With these questions addressed and these properties of the enzyme characterized, later steps would be to replicate such results using enzymes further modified for systemic delivery, testing them first by external application to cultured oxysterol-laden cells in vitro, and later through systemic delivery to animal models of atherosclerosis in vivo, with the ultimate aim of clinical testing in humans with atherosclerotic disease and arterial aging.

Regenerative Medicine Against Atherosclerosis

Medicine has made remarkable progress against cardiovascular disease in recent decades, thanks to antihypertensive drugs and the advent of statins. But  cardiovascular diseases remain the greatest cause of death and disease worldwide, and recent years have seen a series of high-profile failures to make further marginal gains over statins alone. Once-promizing agents such as ezetimibe, niacin, ApoA-1 Milano, and torcetrapib have either been found to provide no benefit, or evento increase mortality rates. These results suggest we may be reaching the limits of what can be achieved by pharmacological manipulation of metabolic pathways.

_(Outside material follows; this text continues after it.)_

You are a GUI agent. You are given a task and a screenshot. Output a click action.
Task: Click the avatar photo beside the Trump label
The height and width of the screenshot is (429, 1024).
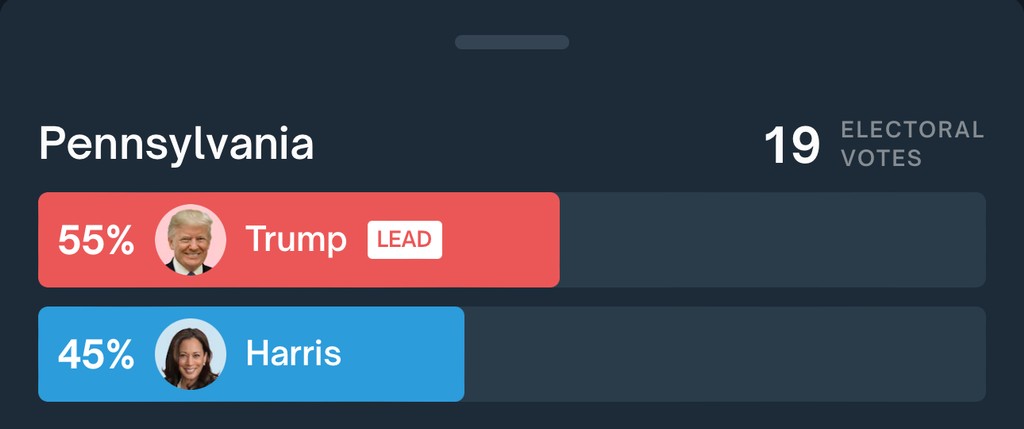point(191,240)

Although preliminary, these early results with the Chromobacterium sp. DS1(9) build on previous progress, carrying forward a clearly-defined developmental plan. If these results can be translated directly into the atherosclerotic artery, at minimum one would expect that the atherosclerotic process would be prevented or arrested. Infiltrating macrophages would for the first time be able to carry out their protective role in the artery, clearing out entrapped oxidized lipids without themselves ultimately falling to lysosomal toxicity and contributing to atherogenesis and the progression of advanced atherosclerotic lesions. Additionally, many ailing macrophages, at risk of becoming necrotic, would be have their functionality returned, their focal adhesions to the intima released, and would migrate out of the core of the lesion.

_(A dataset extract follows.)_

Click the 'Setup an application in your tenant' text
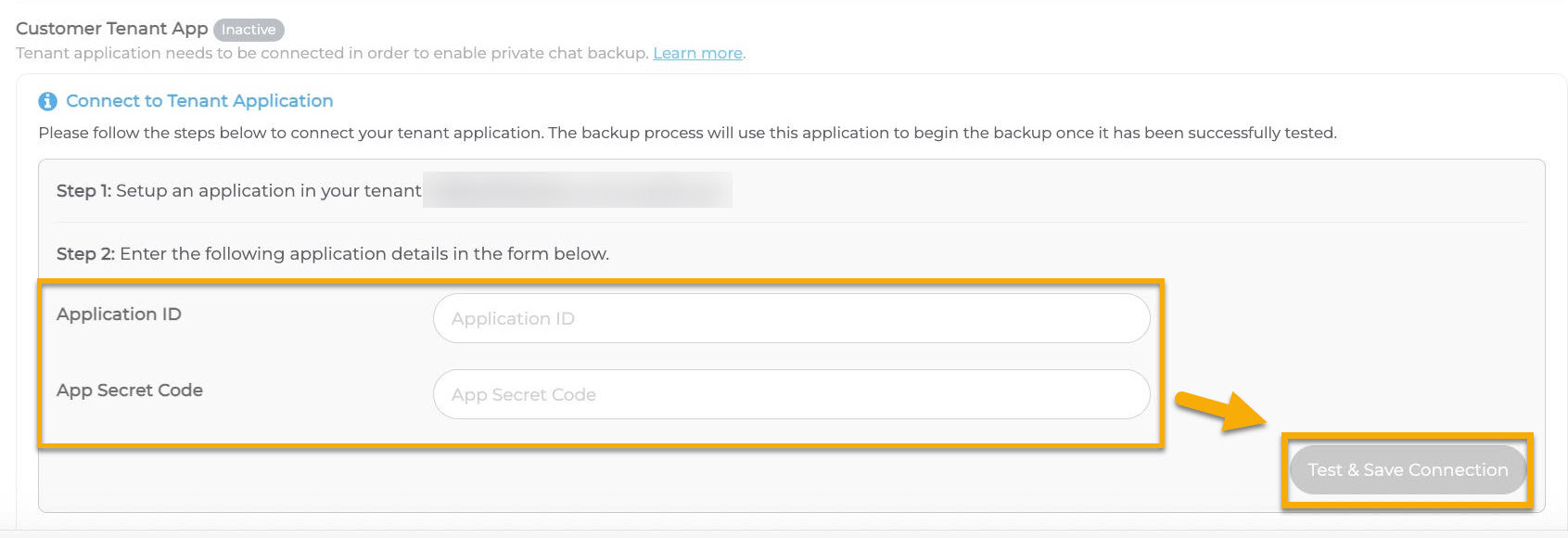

In an even more optimistic scenario, the abrogation of further insults to the arterial endothelium would be sufficient to allow the body’s instrinsic regenerative capacity to finally catch up with and resolve other aspects of the arterial injury, clearing out the complex secondary pathology of even advanced atherosclerotic lesions and restoring the vessel to health. Aggressive use of statins(14) and other radical lipid-lowering therapies(15) have been demonstrated to shrink atherosclerotic lesions, but lipid-lowering alone has not proven sufficient to address many pathological features of advanced atherosclerotic lesions, including plaque calcification, fibrosis, endothelial erosion, extracellular lipid and lipoprotein deposits, cholesterol crystal formation and retention, and intraplaque neovascularization.(15-20) Moving beyond risk-factor management and into the application of regenerative medicine to repair the damage in the aging artery offers the potential to finally heal the chronic injury of the aging artery.

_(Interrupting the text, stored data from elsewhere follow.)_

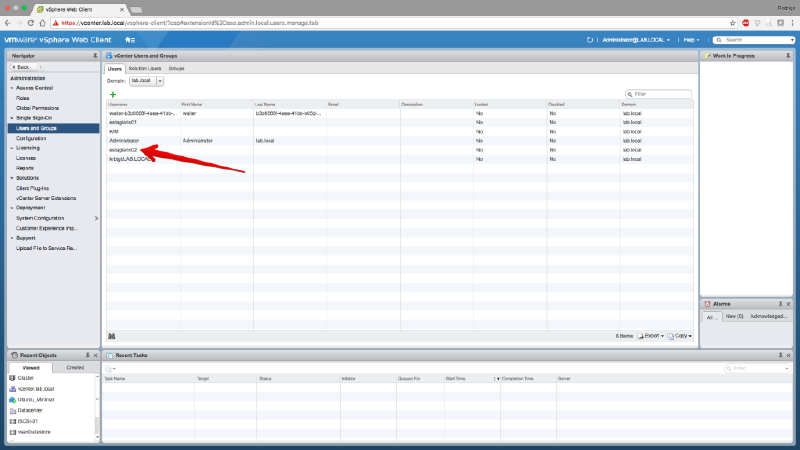
Task: Click the green Add User plus icon
Action: (x=112, y=94)
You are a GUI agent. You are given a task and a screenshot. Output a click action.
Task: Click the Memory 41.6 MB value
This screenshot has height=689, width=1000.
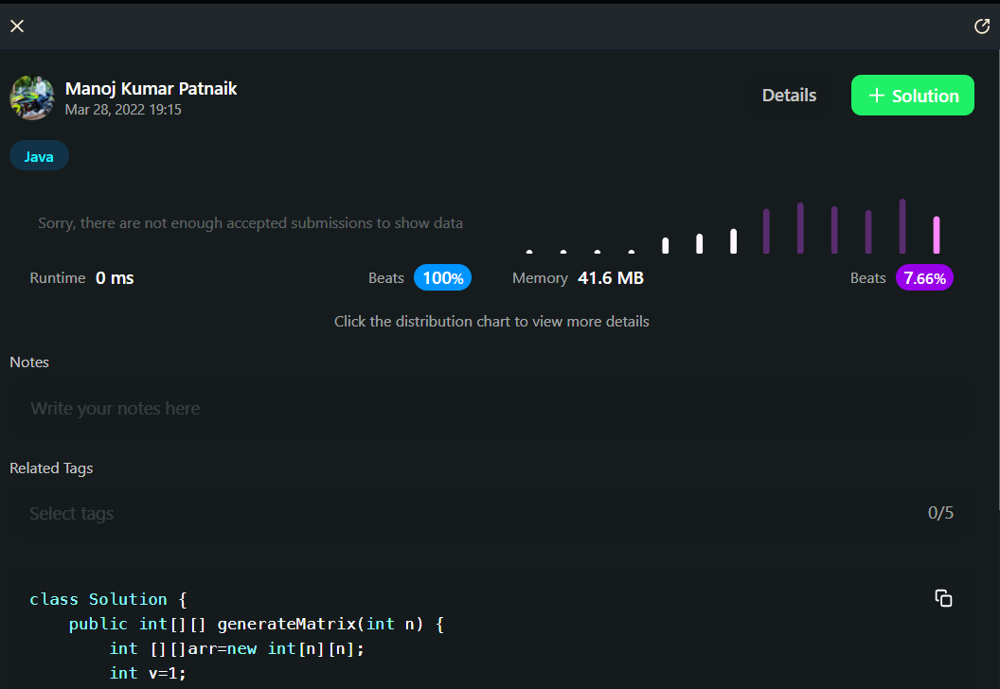click(610, 278)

With this research, SENS Foundation is making progress toward a new kind of therapy, applying the principles of regenerative medicine to the atherosclerotic lesion. This approach actually removes the molecular-level damage that underlies the disease, instead of attempting to perturb metabolism; to reverse the pathological basis of the disease, instead of merely bending the curb of its progression, or reducing the risk of individual cardiovascular events while leaving the disease itself unaddressed. In combination with other rejuvenation biotechnologies (such as the immunotherapeutic clearance of arterial lipoprotein amyloid and the restoration of arterial elasticity), this approach offers the potential to restore aging arteries to youthful health and functionality, allowing them to once again carry the blood of life safely and silently to rejuvenated hearts, muscles, kidneys, and brain.